I hate clowns. Let’s just start with that. I don’t trust them, That mistrust began at my friend Laura’s fifth birthday party, where a clown claimed to pull money out of my ear. I knew better. The mistrust grew as my parents teased that they would take my brother and me to Vegas and leave us at Circus Circus while they gambled. They even brought us brochures, where clowns were spawning by painting the faces of innocent children.
That was all before I was aware of John Wayne Gacy or Pennywise or the Killer Klowns from Outer Space.
With that out of the way, I respect the hell out of Grampa Jerry’s Clown Museum in Arriba, Colo. Located between the Kanorado, Kan., and Limon, Colorado along Interstate 70, the tiny town of Arriba feels like a one-horse town that’s missing its horse.
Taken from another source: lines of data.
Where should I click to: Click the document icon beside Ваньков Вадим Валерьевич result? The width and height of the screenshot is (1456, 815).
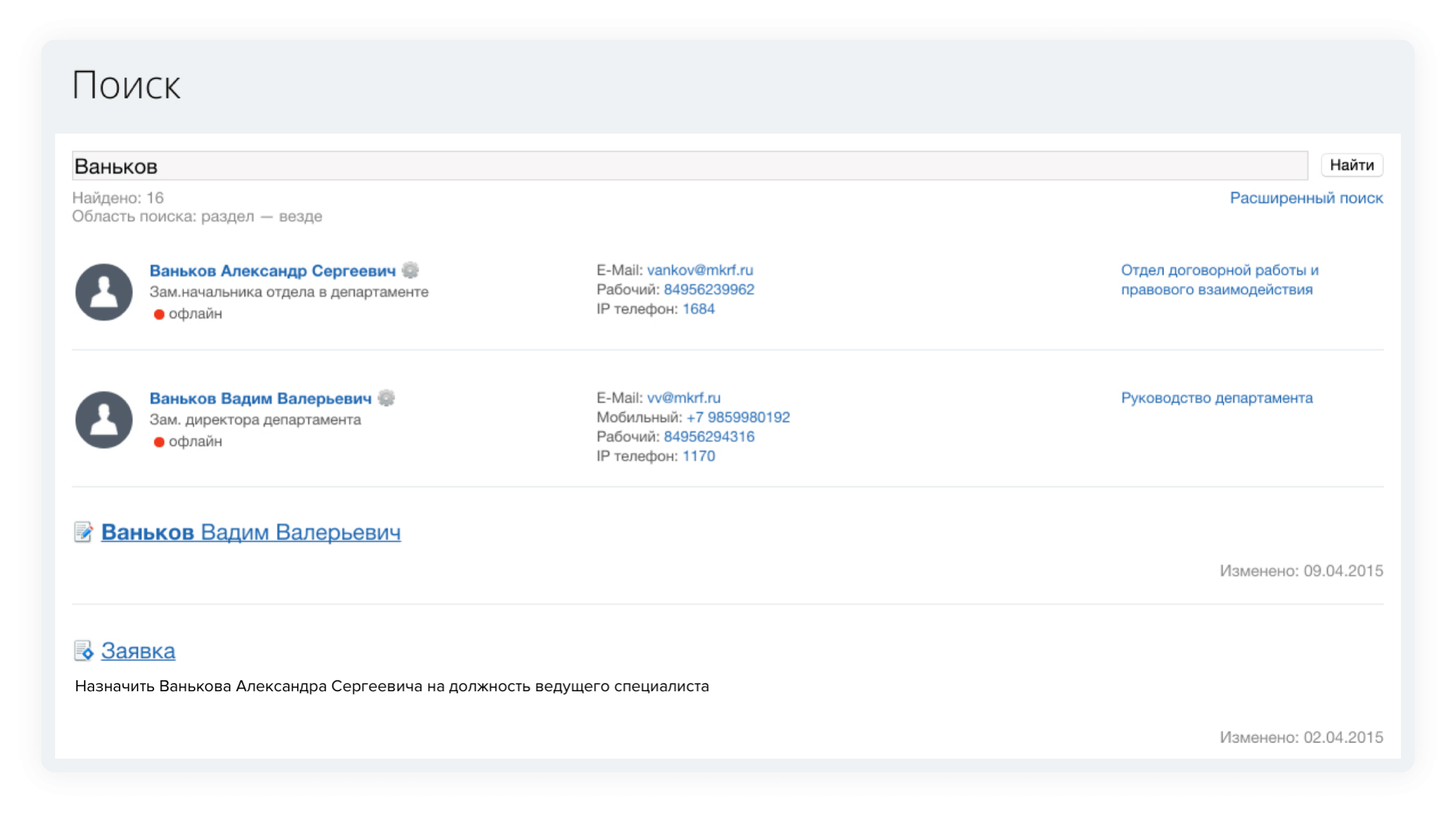pos(83,532)
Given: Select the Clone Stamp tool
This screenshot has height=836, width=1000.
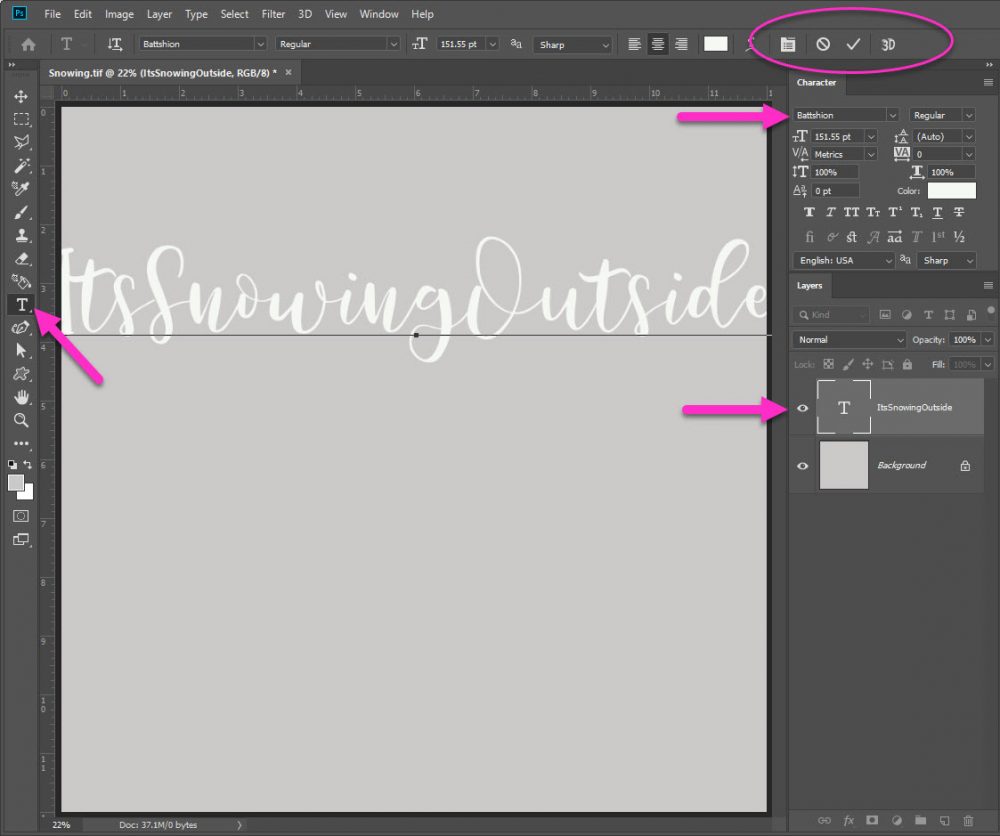Looking at the screenshot, I should coord(21,236).
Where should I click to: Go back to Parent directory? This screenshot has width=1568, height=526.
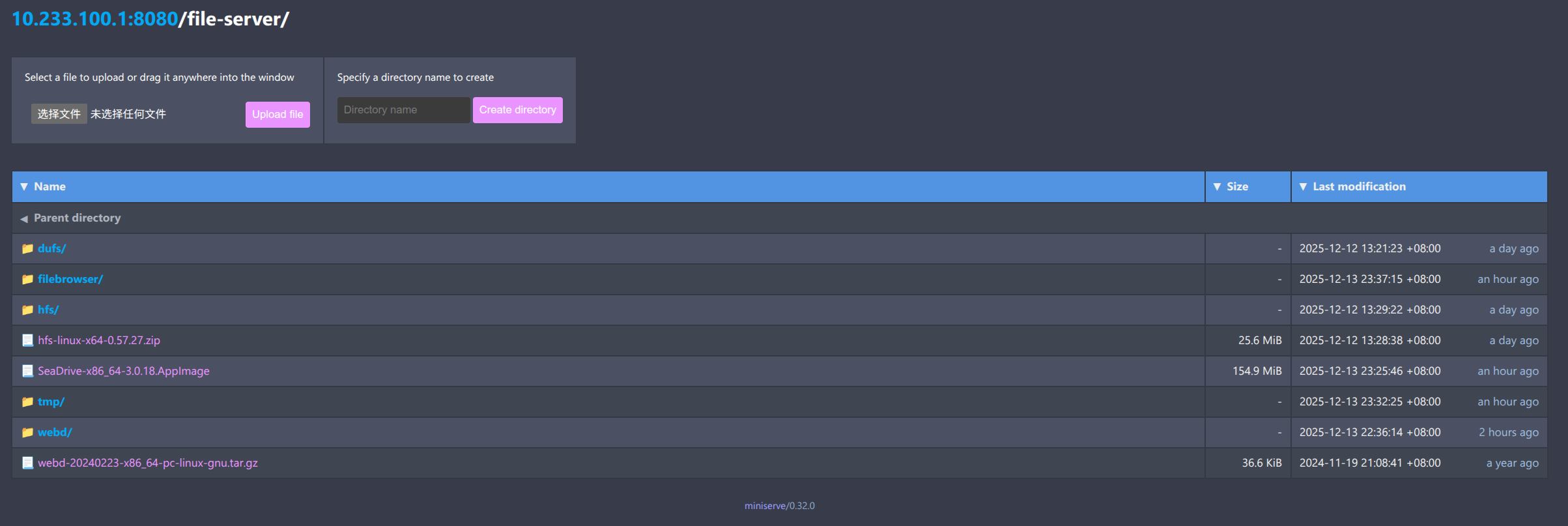click(x=77, y=218)
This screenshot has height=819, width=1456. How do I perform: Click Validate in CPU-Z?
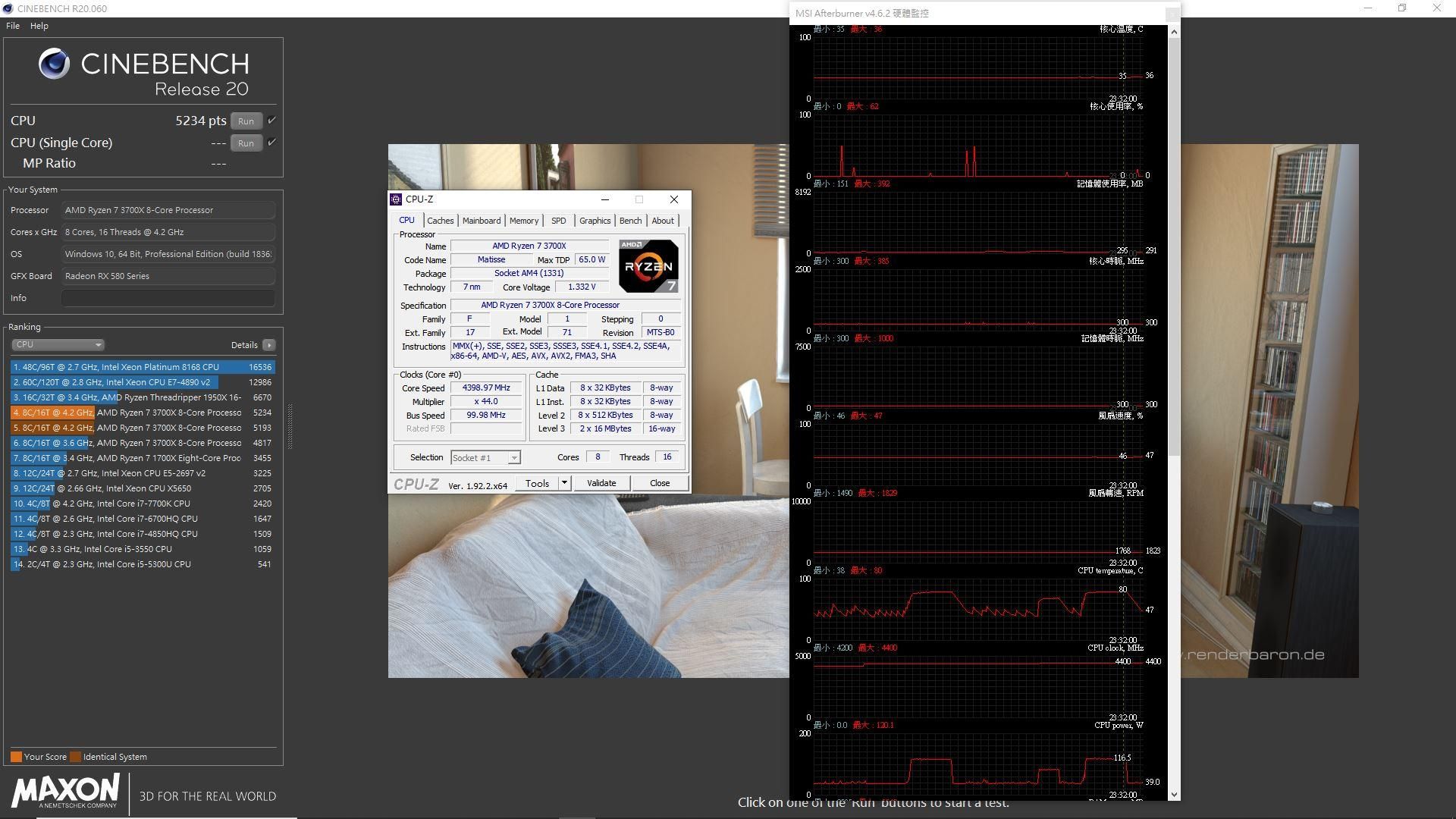tap(601, 482)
Grampa Jerry is Jerry Eder, and he’s no longer with us. His granddaughter, Tessa Ann Zink keeps the dream alive, though.
Despite not having paved roads, the town has a gas station, a town hall, a history museum and – most importantly for our purposes today – a clown museum.
Grampa Jerry’s Clown Museum is at 22 Lincoln Ave., just a couple of turns off the highway and in what appears to be the backyard of a house marked by a couple clown standees near the driveway.
It looks like the back yard, because it IS the back yard of Grampa Jerry’s granddaughter, who happens to own the gas station at the base of the highway exit. Good thing it’s close, because if the museum is locked, you’ll need to go ask her for the key at the gas station. We had read on another site that we needed to get the key from the historical museum, but they directed us to the gas station, giving us a nice tour of Arriba and a thick coat of dust on the car.
The amusing scavenger hunt was worth it.
Inside the small museum shed are thousands of clown items. Clown statues, clown mugs, clown toys, clown lamps, clown figurines, clown picture frames and clown cookie jars were impossibly packed from wall to wall and floor to ceiling.
So how can a guy with a dislike for clowns like and respect a place like this?
A shack filled with clowns in the middle of nowhere that you can only open with a key quest is creepy on the face of it, but it’s actually a touching tribute to a passed grandfather. The clown collection went from a small group of 13 clown items and grew with family support. Jerry’s partner Dale encouraged and supported the collection. His brother was its largest contributor. Family friends added to the collection, as well. Granddaughter Tessa named the place.
After Eder died, his granddaughter has kept the place open – and free to visitors who can find it. She’s clearly proud to share the legacy and happy to talk about the collection. And when she talks about Grampa Jerry, you can tell how much she misses him.
So while the site may seem like a wacky and quintessential roadside attraction – pure Americana – it’s actually a shrine to a family and the hobby that brought them together in joy.
And you have to respect the hell out of that.